Halloween is such a fun holiday, especially for kids. Spooky decorations, dressing up however you want, and infinite candy… Yes, please! But, as with most good things, there’s still room to make Halloween just a little bit better. If you want to make Halloween an even more fun and memorable time for your children, try adding a new tradition this year! This list of 14 Halloween Traditions is sure to give you plenty of ideas that will make your kids look forward to Halloween each and every year.
Fun Halloween Traditions for the Family
Have a bonfire.
After it gets too dark to safely trick-or-treat, having a bonfire in your backyard can be a great way to end your Halloween.
Bob for apples.
This classic Halloween activity is too often overlooked. It’s super fun, and your whole family can join in. Just make sure not to leave little ones unattended!
Most families focus more on the “treats” during Halloween, but what about the “tricks”? Make your Halloween a sort-of second April Fools by pulling silly pranks on each other all day long.
Create your own trick-or-treat bags.
It may be easier to just buy a trick-or-treat bag from the store, but kids will have so much fun making their own! Before heading out to get candy, give each child their own plain, white pillowcase to decorate in their own unique way.
Give to an animal shelter.
Some animal shelters refuse to sell black cats and dogs on Halloween for fear that they’ll be injured due to superstitions. Other animal shelters use Halloween to promote their black cats and dogs in hopes to find more animals their forever home. Whichever stance your local animal shelter takes, they probably need a little bit more help this season! Take your kids to the store to buy pet supplies and donate them to your local shelter on Halloween each year.
Tell scary stories.
Find a book of scary stories to share or have everyone make up their own. This is also a great activity to do around a bonfire!
Watch Halloween movies.
If your children are older, watching scary movies can be a great way to bond and celebrate the holiday. If your children are younger, there are tons of child-friendly Halloween movies that will get them excited for the holiday without giving them nightmares.
Remember deceased loved ones.
In many cultures, Halloween is considered to be the day in which the veil between the living and dead is the thinnest. Whether you believe this or not, it’s still a great time to remember and honor those in your life that have passed. Celebrate their lives and all that they contributed by making and sharing their favorite foods, telling stories about them, or even listening to their favorite songs.
Throw a party.
Get friends and family together and throw a Halloween party each year. Play different games, listen to Halloween-themed music, and most importantly, have fun!

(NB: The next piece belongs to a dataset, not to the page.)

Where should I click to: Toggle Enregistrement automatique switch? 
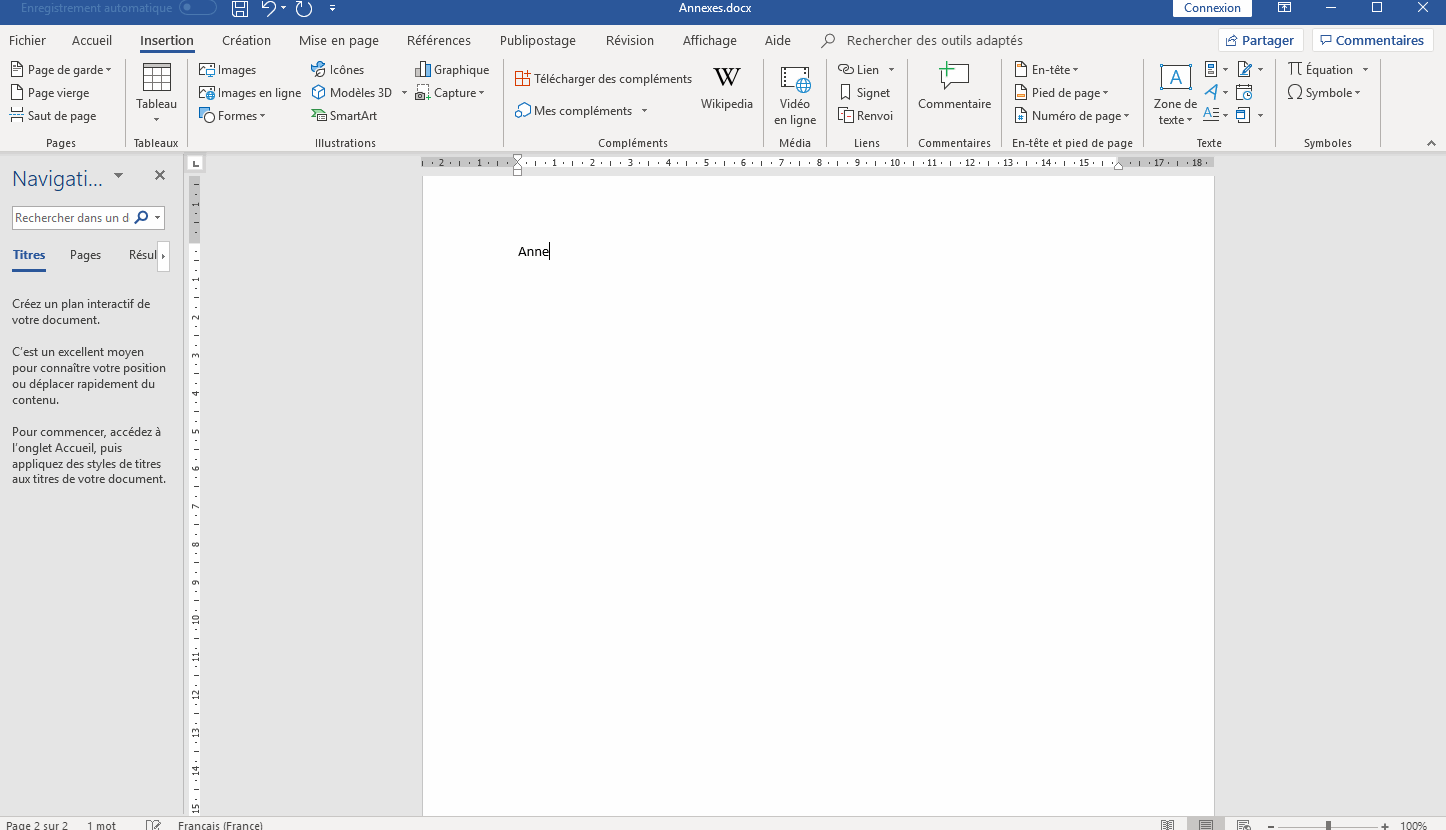tap(197, 8)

Make Halloween-themed food.
Cookies in the shape of ghosts, caramel apples, homemade candy bars… whatever you can think of! Just make sure to include the whole family while eating the food AND making the food.

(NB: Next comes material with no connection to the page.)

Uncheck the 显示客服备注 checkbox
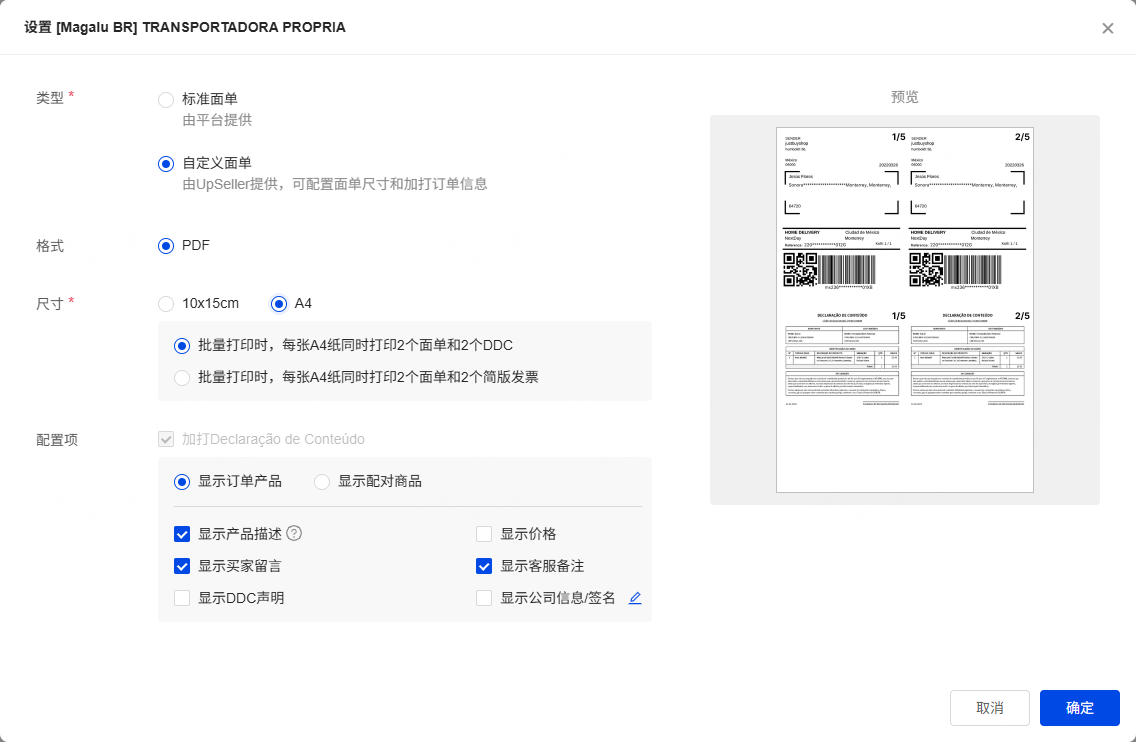The width and height of the screenshot is (1136, 742). tap(484, 566)
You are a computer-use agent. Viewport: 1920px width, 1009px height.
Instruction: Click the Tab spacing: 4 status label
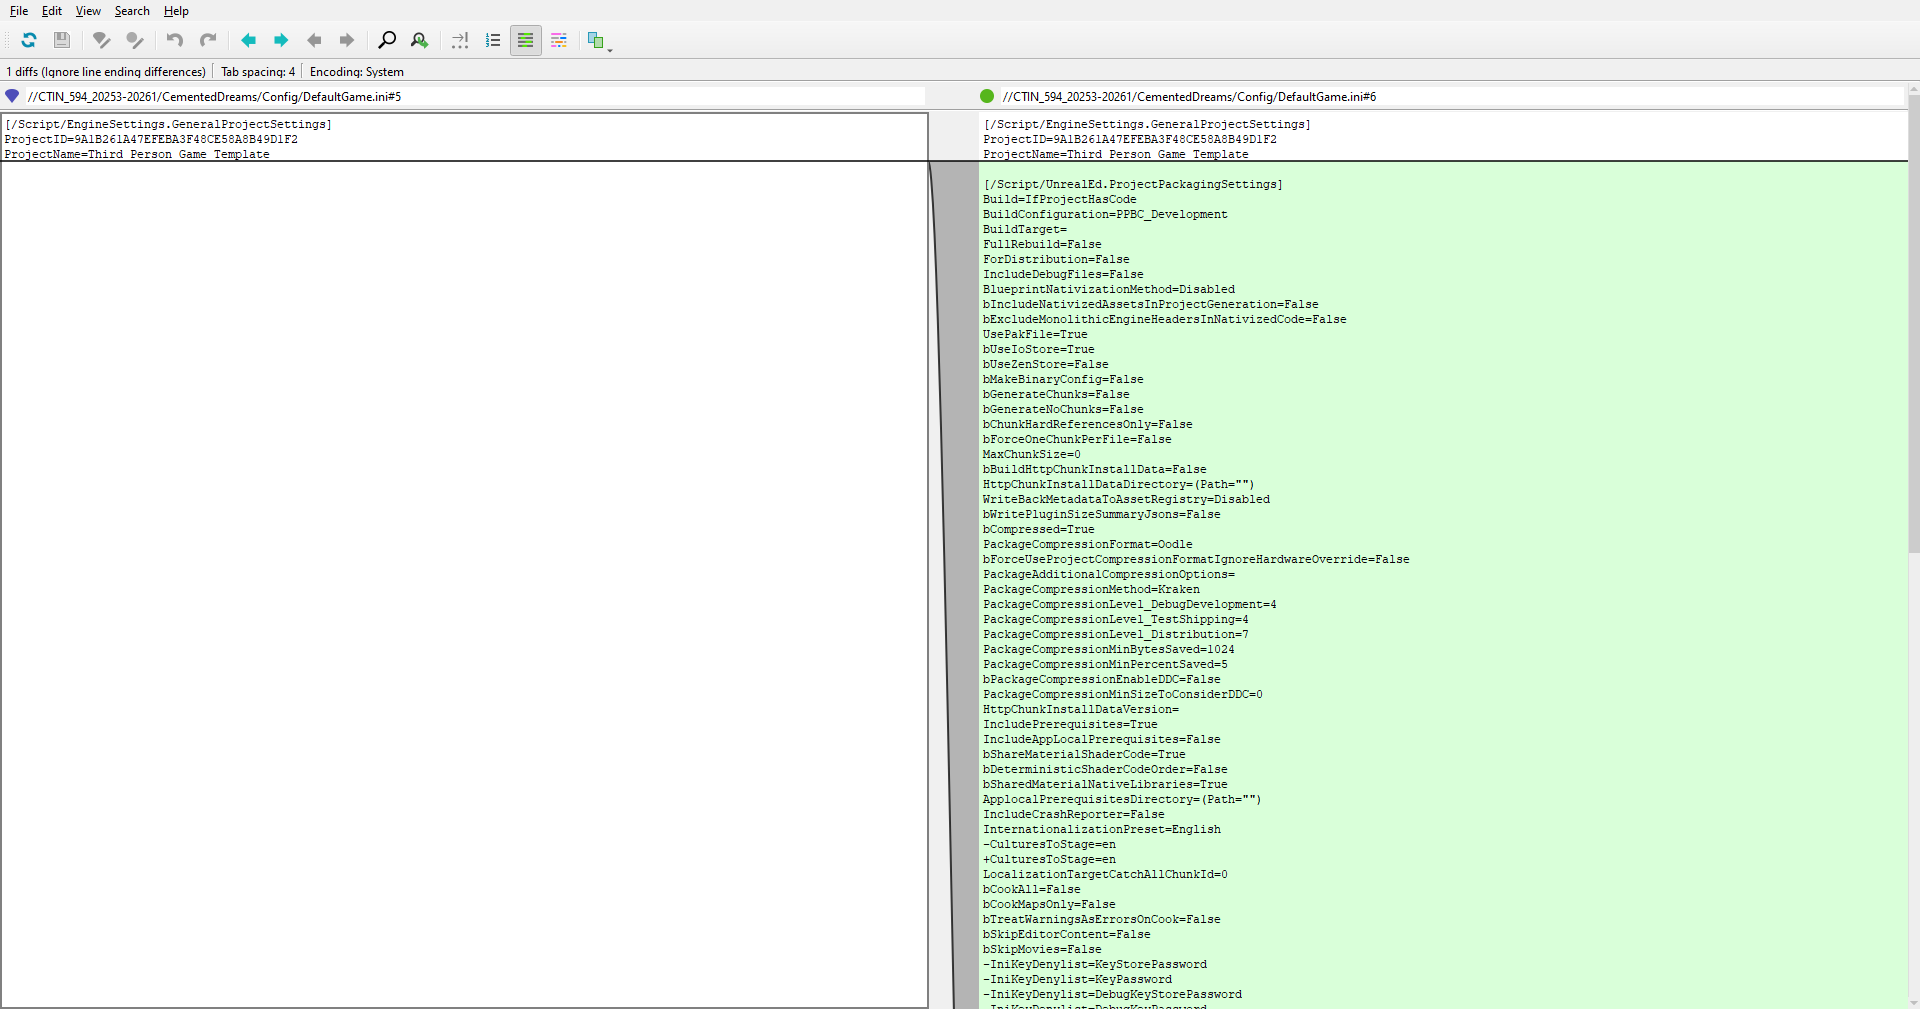[x=258, y=72]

This is one of my favorite Halloween traditions. It’s basically like ding-dong-ditching your neighbors, except you leave them gifts. Print out a little note that says “You’ve been booed!” and attach it to the gift. The note should also explain that they should pay it forward by “boo”ing another neighbor!
Go to a theme park.
Most theme parks go through a complete makeover for Halloween, and it’s really fun to see! Take the whole family to go on rides, see Halloween-themed shows, and get scared by theme park workers dressed up for the occasion.

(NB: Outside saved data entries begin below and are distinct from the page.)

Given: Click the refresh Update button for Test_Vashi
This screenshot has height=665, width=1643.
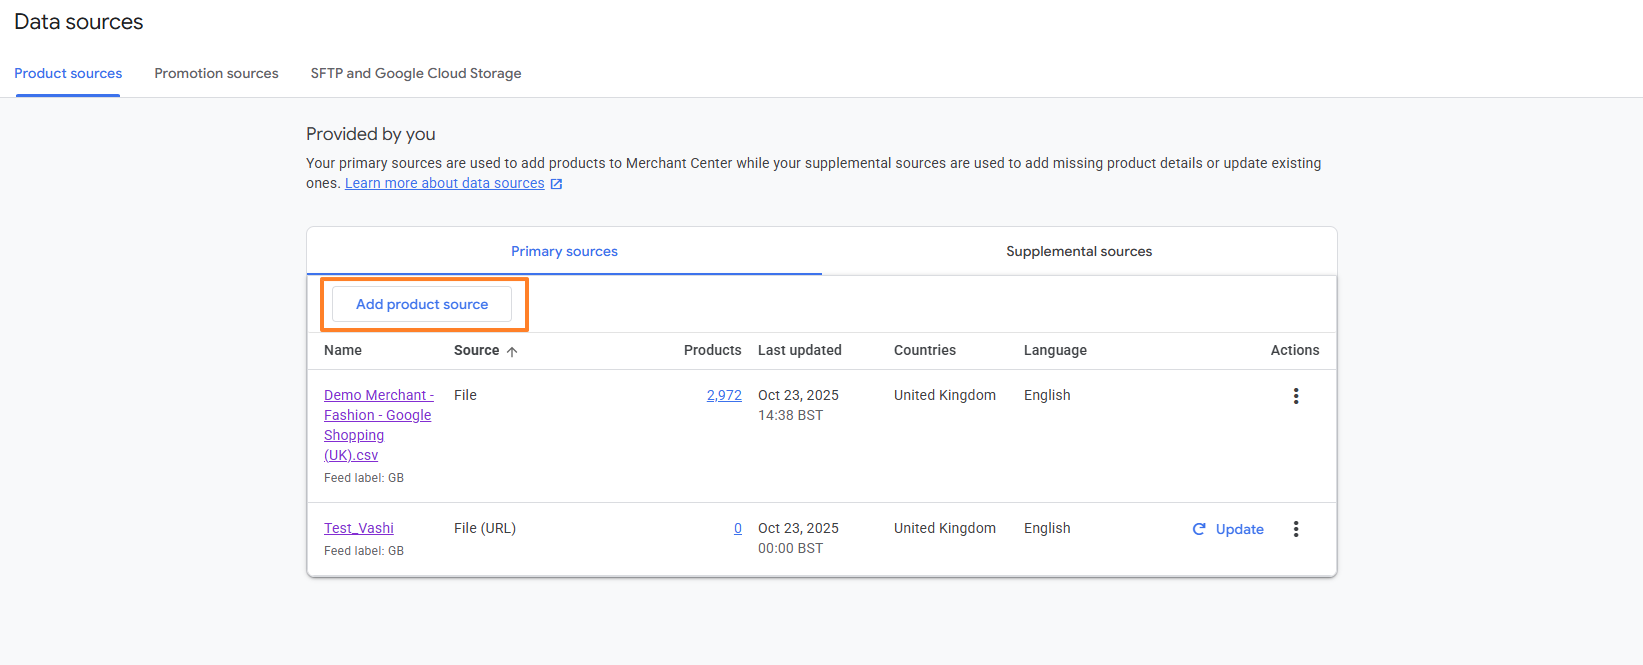Looking at the screenshot, I should pos(1228,529).
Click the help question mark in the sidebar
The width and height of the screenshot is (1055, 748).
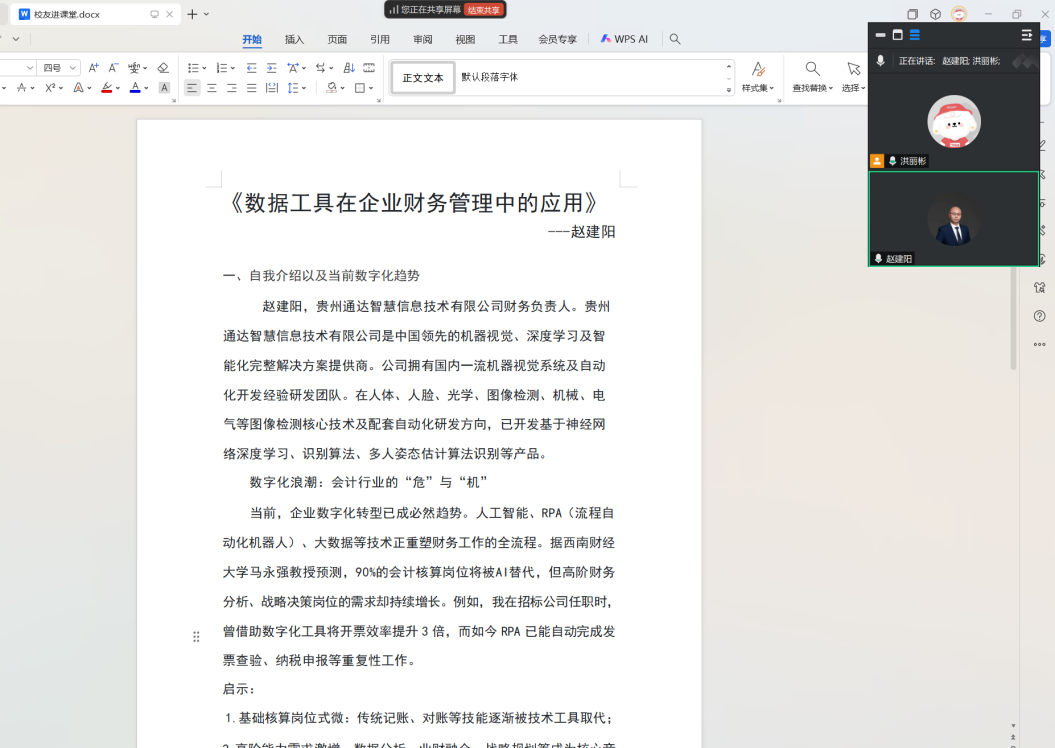click(x=1040, y=316)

After trick-or-treating, have everyone dump their bags of candy onto the (clean!) floor. Have each child sort through their pile and create three new piles: one for candy they absolutely love, one for candy they absolutely hate, and another for candy that they don’t care about either way. Then let each child try to trade off something from their lesser liked piles for something that they’d actually enjoy. Anything that can’t be decided upon goes to Mom and Dad, of course!
Give treats to those who can’t trick-or-treat.
Trick-or-treating can be super fun, but it’s important to keep in mind that other people can’t participate. Teach your children to keep others in mind on Halloween by giving candy or other treats to those that are less fortunate. Going to a nursing home, sending to a soldier overseas, and going to the children’s ward of a hospital are great places to start.
While Halloween may already be a fun holiday, the memories you make with your family will last longer than any bag of candy from trick-or-treating. Whether you try one of these traditions or many of them, your children will love having something extra to look forward to each Halloween.